Tokyo2020, l'atleta bielorussa Tsimanouskaya giunta a Varsavia
Aveva dichiarato di essere sfuggita al rimpatrio forzato in Bielorussia pochi giorni dopo aver criticato apertamente la federazione di atletica leggera
La sprinter bielorussa Krystsina Tsimanouskaya è arrivata in serata a Varsavia, via Vienna. Il volo della compagnia Austrian Airlines, con cui Tsimanouskaya è partita da Tokyo, è atterrato nel primo pomeriggio di mercoledì nella capitale austriaca e il ministero degli Esteri polacco ha precisato che l'atleta "è seguita dal servizio diplomatico polacco", ma per questioni di sicurezza non sono state rese note le ragioni del cambio di tragitto aereo: inizialmente Tsimanouskaya doveva volare direttamente a Varsavia.
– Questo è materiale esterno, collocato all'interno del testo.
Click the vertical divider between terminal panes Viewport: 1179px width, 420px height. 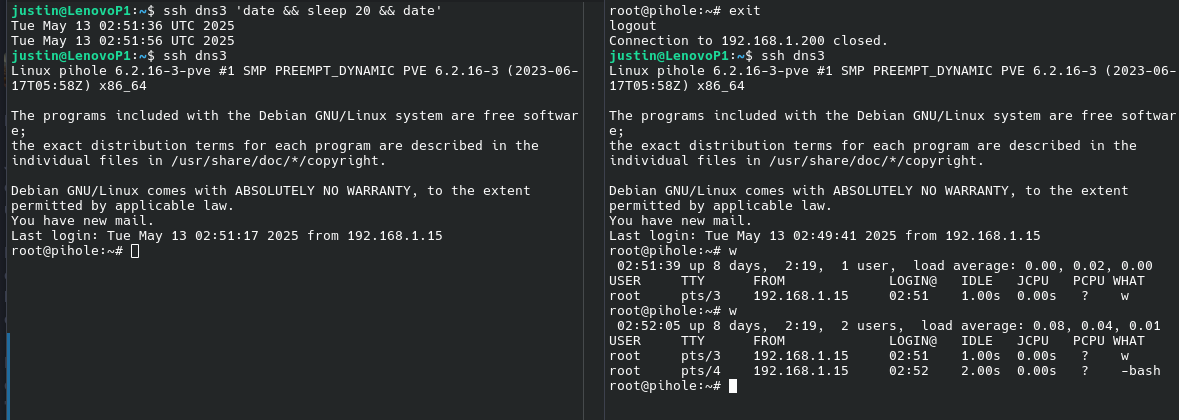[605, 210]
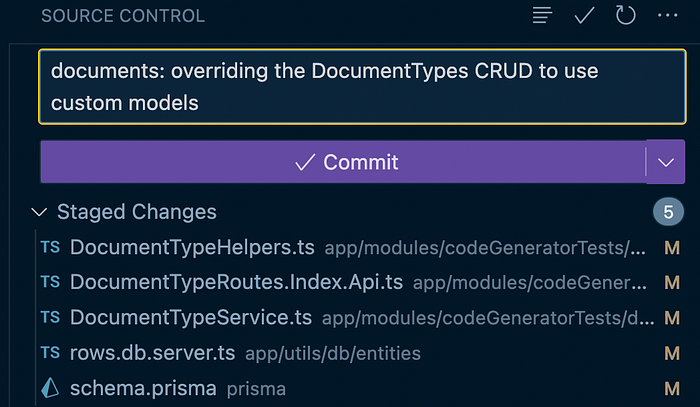Click the M status marker for schema.prisma
The width and height of the screenshot is (700, 407).
(672, 387)
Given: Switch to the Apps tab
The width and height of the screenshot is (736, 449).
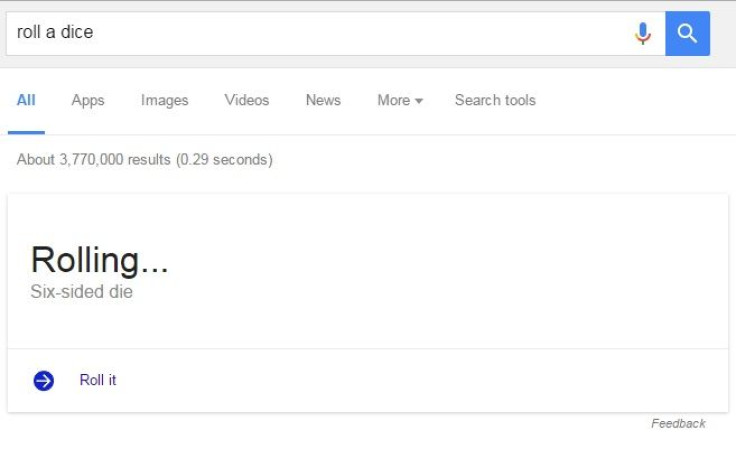Looking at the screenshot, I should click(88, 100).
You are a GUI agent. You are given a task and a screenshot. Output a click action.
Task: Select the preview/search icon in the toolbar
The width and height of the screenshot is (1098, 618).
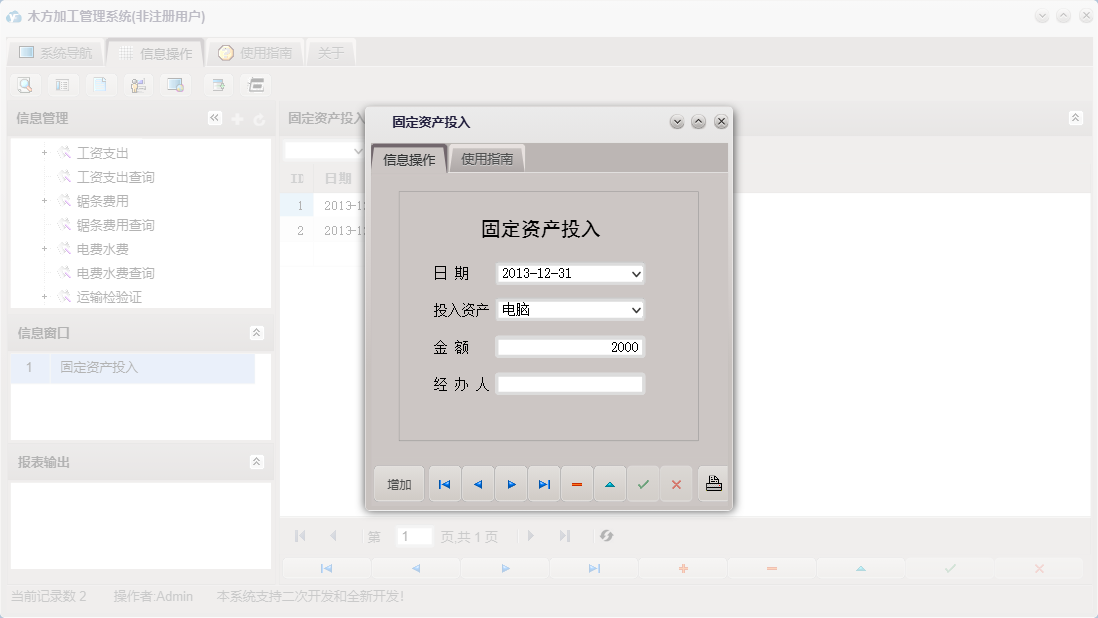tap(25, 85)
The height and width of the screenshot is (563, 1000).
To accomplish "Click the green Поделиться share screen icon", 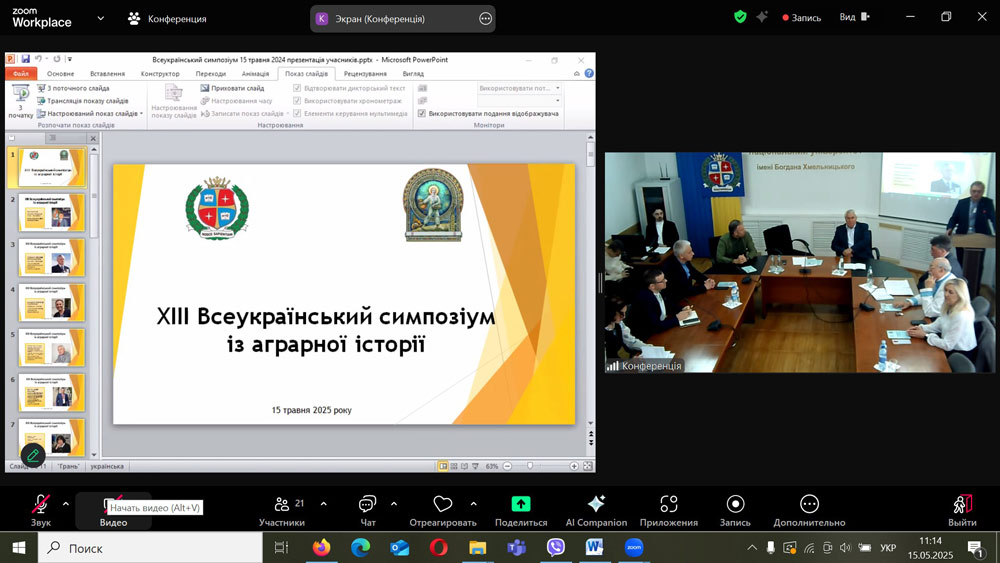I will 520,504.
L'arrivo nella capitale polacca intorno alle 20.
La Polonia ha concesso un visto umanitario all'atleta e a suo marito. Non è chiaro quali saranno le prospettive per la 24enne, né nella sua vita sportiva né in quella personale. Prima di lasciare il Giappone, ha detto che sperava di continuare la sua carriera agonistica, ma che la sicurezza era la sua priorità immediata. Suo marito è fuggito dalla Bielorussia poco dopo che sua moglie ha detto che non sarebbe tornata, e anche a lui la Polonia ha offerto un visto. Tsimanousskaya è arrivata sana e salva, secondo Magnus Brunner, un alto funzionario del governo austriaco. All'aeroporto, è stata protetta da agenti di polizia austriaci, ha riferito l'emittente pubblica ORF. Brunner ha detto che l'atleta non ha chiesto asilo in Austria. Secondo un attivista di un gruppo che l'ha supportata, dovrebbe recarsi a Varsavia già domani.
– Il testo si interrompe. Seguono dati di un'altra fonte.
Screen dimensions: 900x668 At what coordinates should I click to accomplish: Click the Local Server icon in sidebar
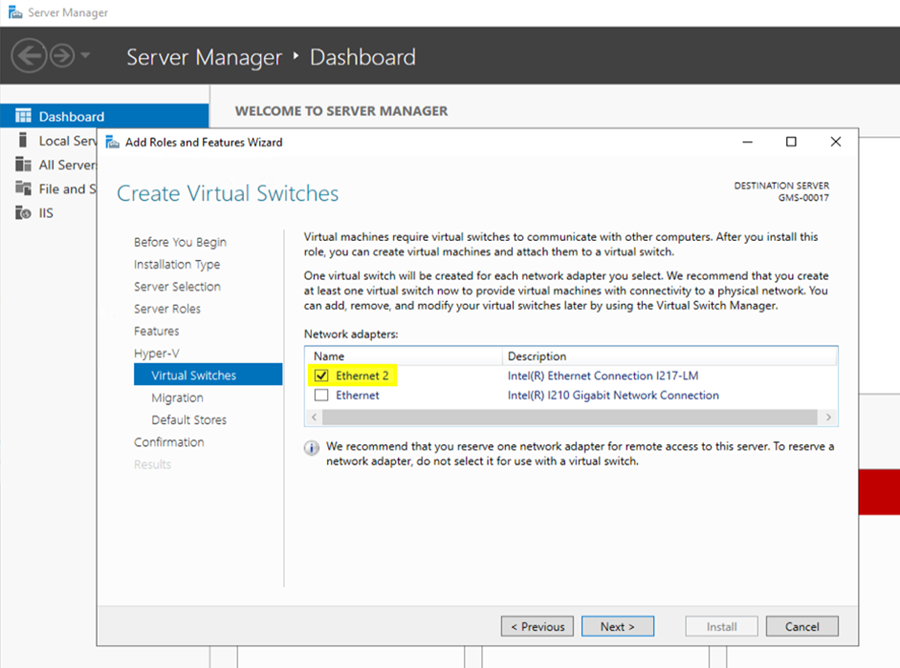point(23,141)
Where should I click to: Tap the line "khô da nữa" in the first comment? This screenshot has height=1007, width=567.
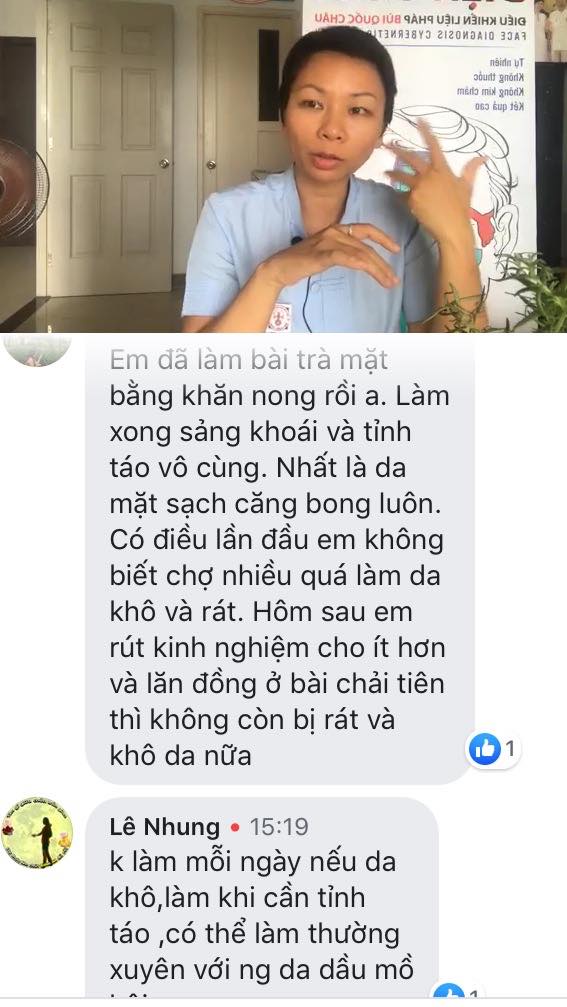point(180,755)
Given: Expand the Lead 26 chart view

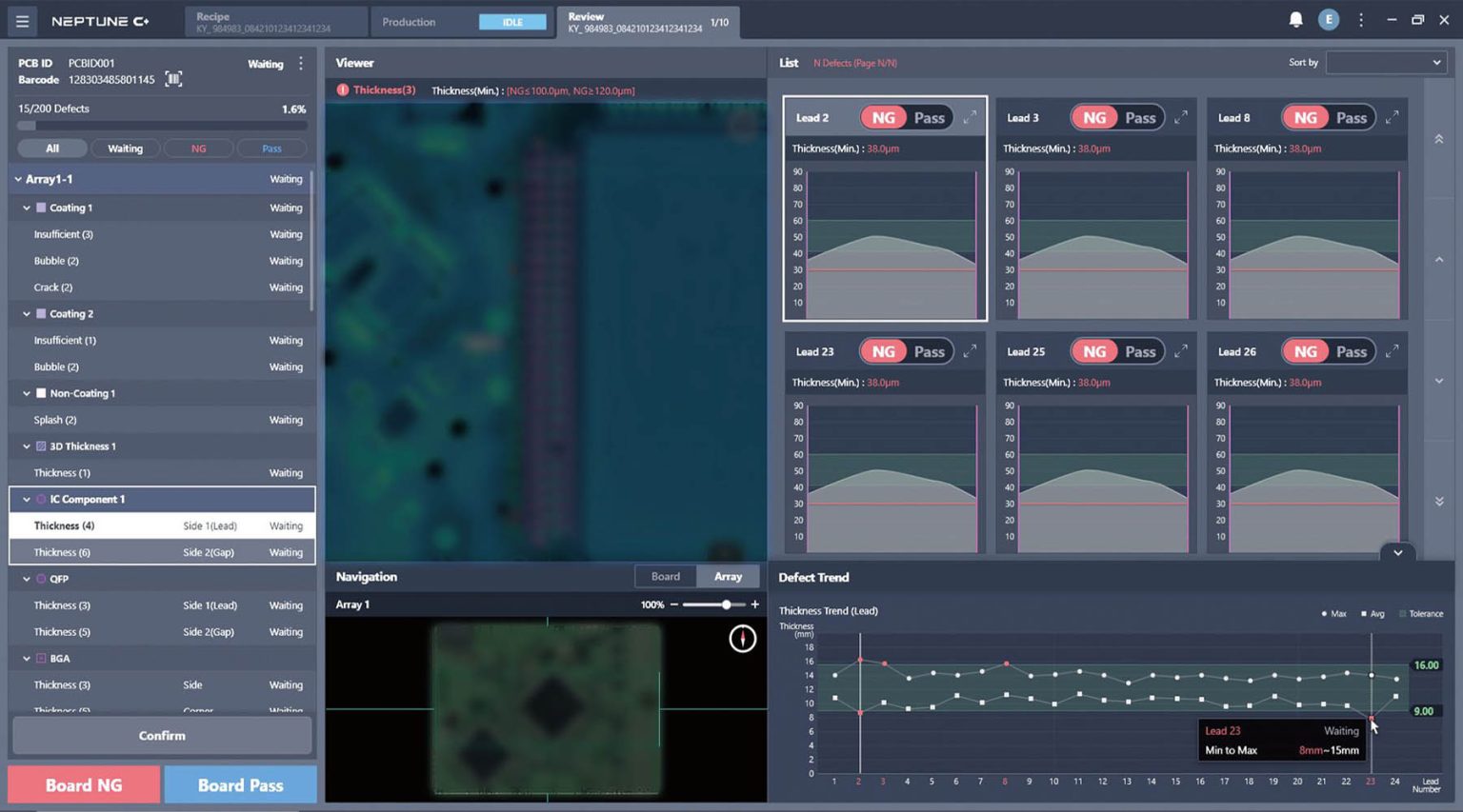Looking at the screenshot, I should coord(1392,351).
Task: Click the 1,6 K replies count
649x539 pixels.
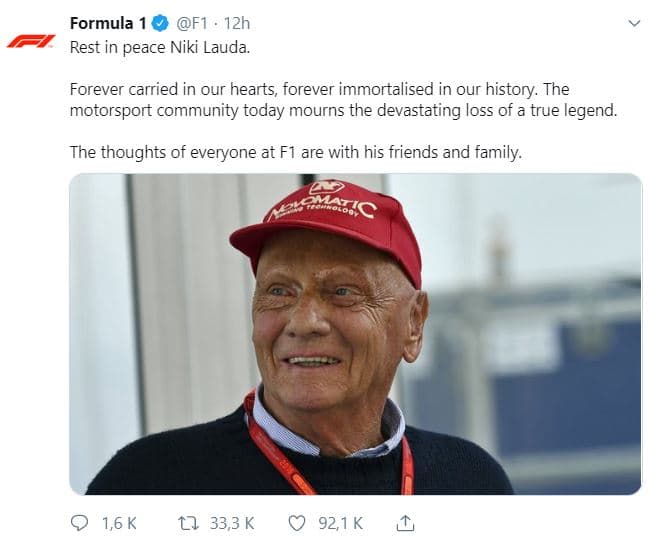Action: (x=119, y=522)
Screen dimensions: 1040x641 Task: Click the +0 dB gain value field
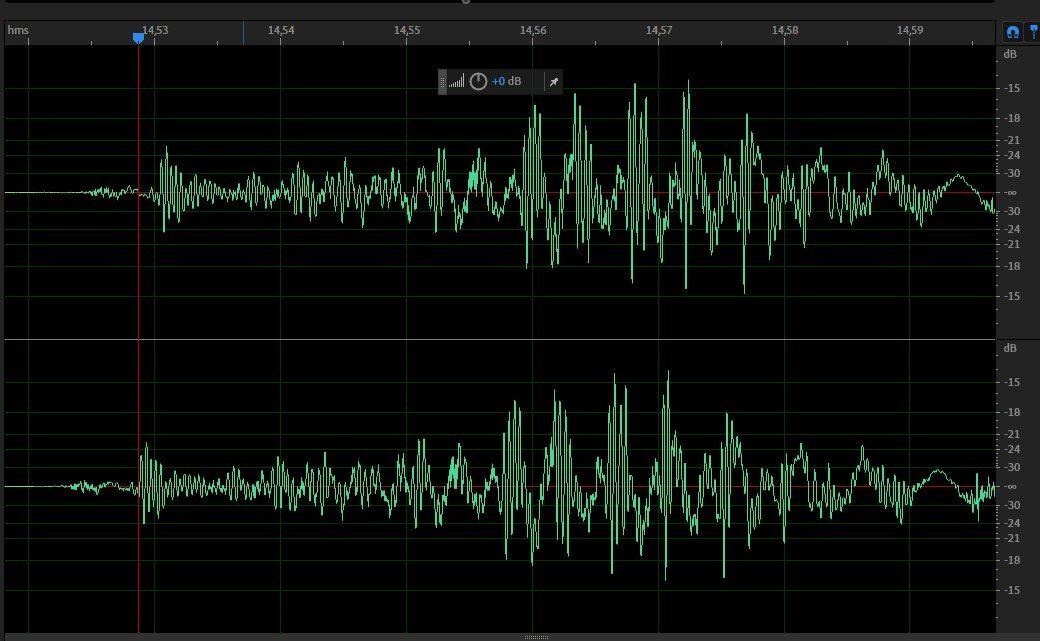(506, 82)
Domenica scorsa, Tsymanouskaya aveva dichiarato di essere sfuggita al rimpatrio forzato in Bielorussia, pochi giorni dopo aver criticato apertamente la Federazione di atletica leggera del suo Paese in occasione delle Olimpiadi di Tokyo. Da lunedì era rinchiusa all'ambasciata polacca a Tokyo, senza parlare con i media. Nella mattina l'atleta aveva lasciato l'ambasciata in un'auto con i vetri oscurati e, motivi di sicurezza, le autorità polacche non avevano voluto fornire alcuna informazione in anticipo sulla sua partenza da Tokyo.
Il Cio ha avviato un'indagine ufficiale sulla questione e portavoce, Mark Adams, ha confermato che è stato ricevuto un rapporto dal Comitato olimpico bielorusso che è "in fase di valutazione". Il Cio ha aperto una commissione disciplinare "per accertare i fatti", ha aggiunto.